Denominaciones de Origen.-

Hace tiempo, un día muy de mañana, me transformé en otra de repente. De ser Ruth, así, sin darme tiempo a sopesarlo con calma, pasé a transformarme en “la mamá de Mónica”, lo cual me mosqueó sobremanera porque yo me había preparado para convertirme en “la madre de Mónica” y me quedé descolocada. 
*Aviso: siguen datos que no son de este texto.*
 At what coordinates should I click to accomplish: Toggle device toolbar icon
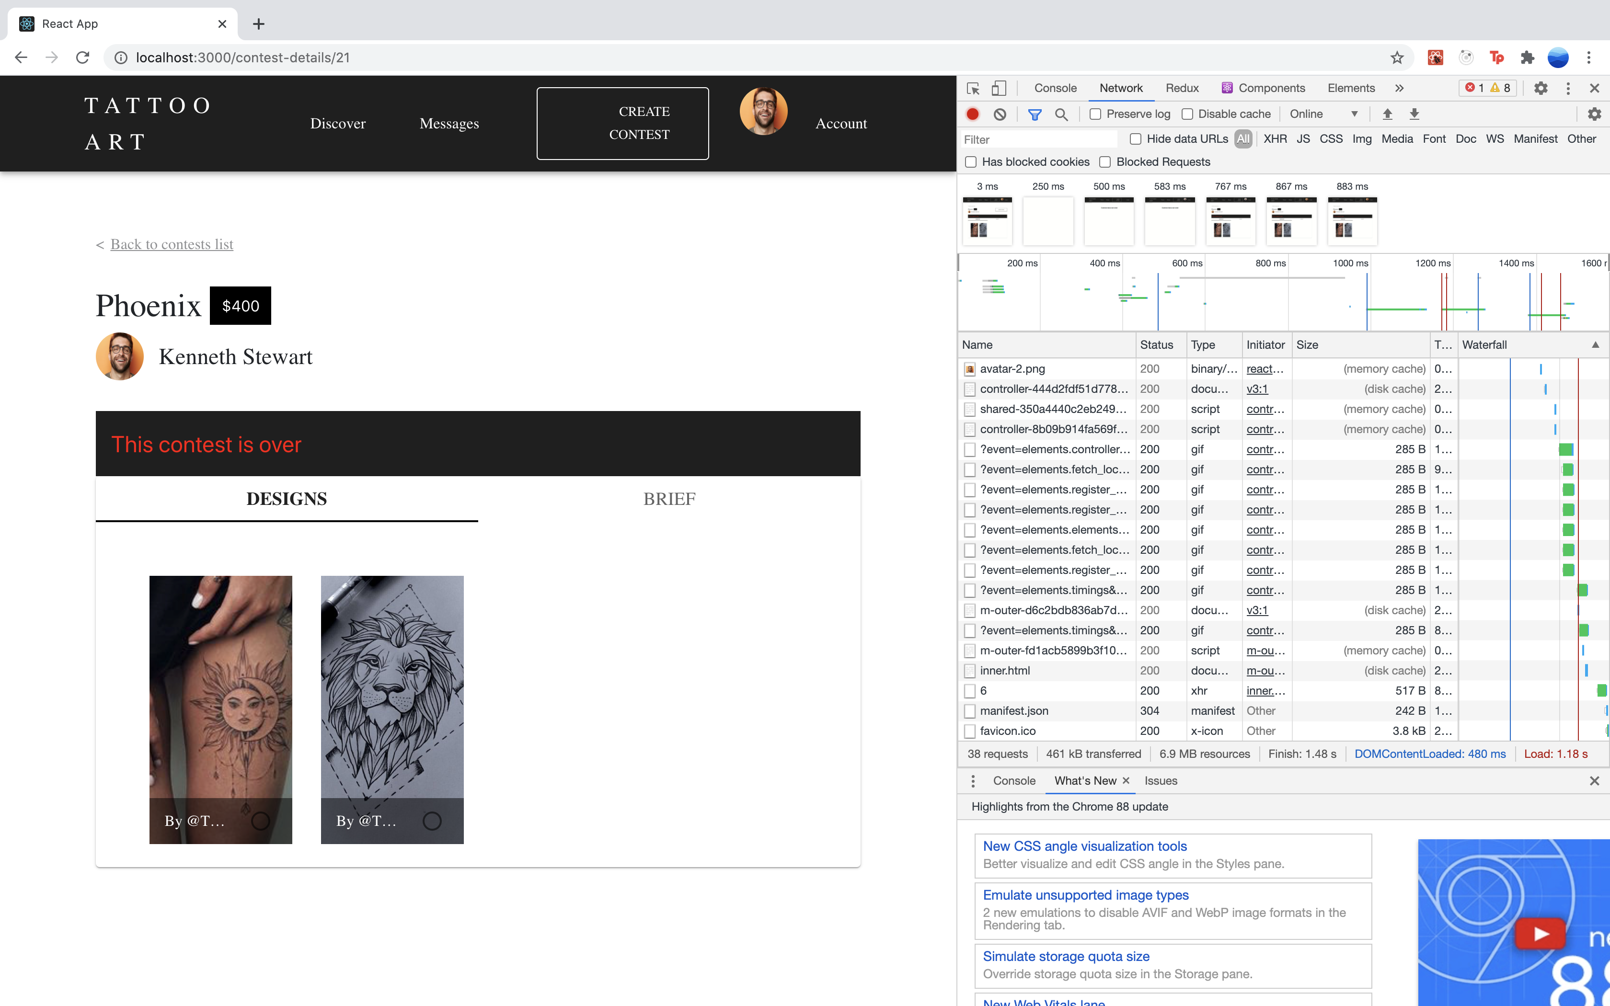click(998, 88)
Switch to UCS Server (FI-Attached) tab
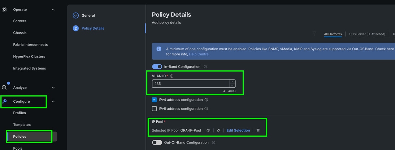This screenshot has width=395, height=150. click(x=367, y=34)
Aquello, con los días, sufrió una progresión geométrica... Un tropiezo un par de semanas después con caída aparatosa al salir de la Clínica de la Zarzuela y un “¡señora!, ¿se ha hecho daño?” me sentenció de por vida, y dentro de dos o tres (o alguno más) telediarios, seré una anciana de sesenta que, en su originalidad medio hippie medio paranoica, toca la guitarra eléctrica en la playa conectada a su telefonito de 25G y sincronización ultrasónica con unos auriculares “jazztooth” último modelo a colores combinados con las chanclas, la sombrilla y la toalla, y me mirarán los jovencitos y jovencitas con sus ojitos de cordero degollado para comentar en su casa de regreso “¡mamá!, había una loca en El Puntal bastante mayor que tú tocando la guitarra eléctrica”. Y la madre escuchará con sorpresa y horror y se reirán de mí (que no conmigo) porque las madres o las abuelas nunca hacen esas cosas. Las madres regañan, son sosas, no pueden llevar escotes o micropantalones, y mucho menos las abuelas, y por supuesto no cantan, no escriben, no componen, no fotografían ni postprocesan, no sueñan y no viven. 

Y dicho esto, como me ha cabreado una única palabra, ya no hablo más. Porque yo sigo siendo yo, aunque ahora mismo tenga cincuenta y cuatro años. Y probablemente disponga de menos neuronas que a los treinta, pero las que tengo, de momento, Dios quiera que por mucho tiempo, me funcionan con bastante agilidad y son multifuncionales, y en el caso de muchos está aún por demostrar. Además, los años le conceden a una el privilegio de hacer el ridículo y que importe cien mil pares de puñetas. ¡Buenas tardes, guapitos de cara!.

Por cierto, me encanta el queso de cabra bien curadito.